TASK GOAL.
From the line that holds "Where should I click to: Click" down to the last line of the listing below, transcribe exactly and only those lines. Leave pictures out.

SUPPLIED MATERIAL.
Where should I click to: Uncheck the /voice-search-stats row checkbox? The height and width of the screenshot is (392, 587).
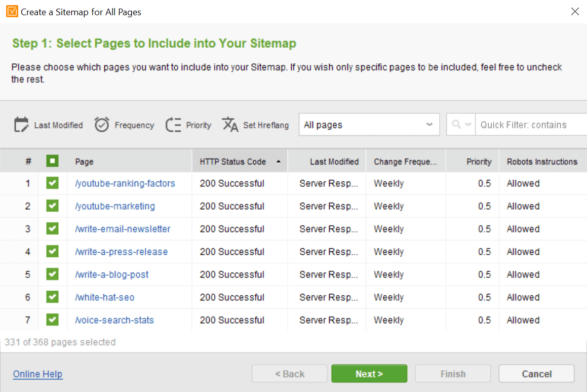[52, 320]
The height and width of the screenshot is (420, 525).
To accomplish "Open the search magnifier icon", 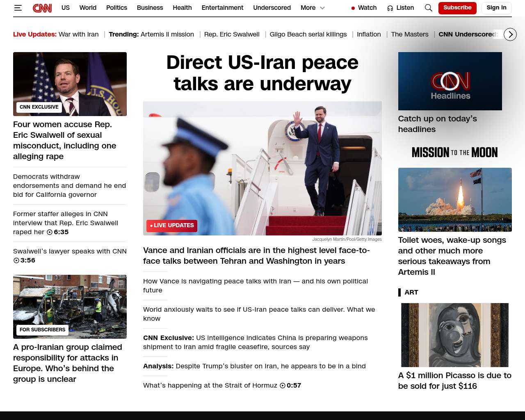I will pos(428,8).
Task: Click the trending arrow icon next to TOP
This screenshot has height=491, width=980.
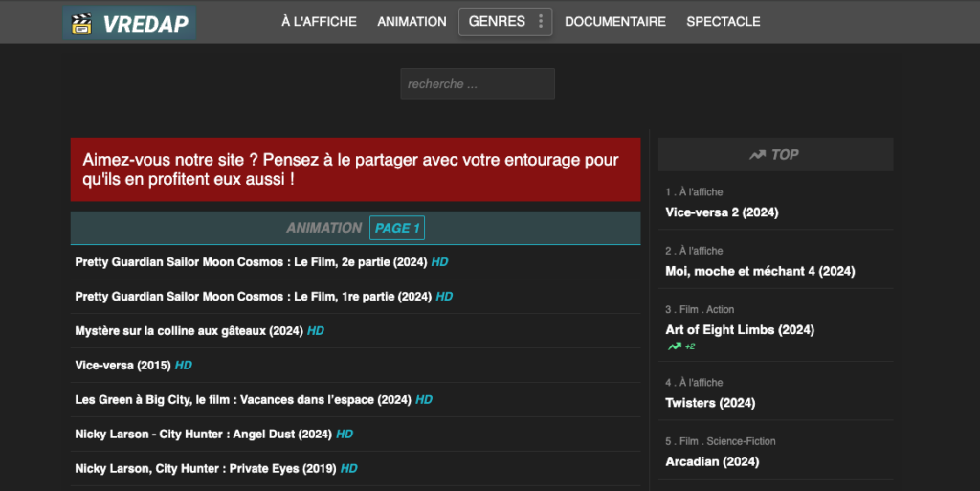Action: (x=758, y=154)
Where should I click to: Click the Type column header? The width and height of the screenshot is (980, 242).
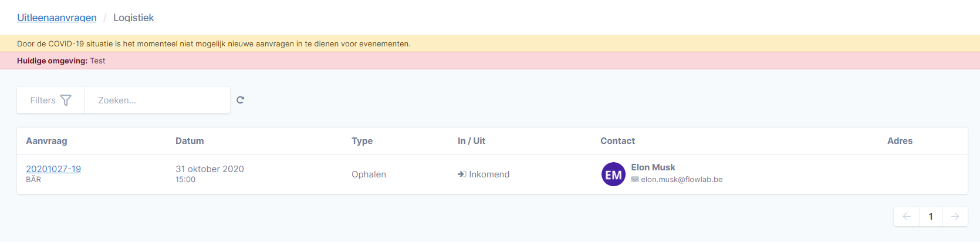[x=362, y=141]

WRITTEN REPLY.
Where should I click to: Click the Type column header? The width and height of the screenshot is (980, 242).
[x=362, y=141]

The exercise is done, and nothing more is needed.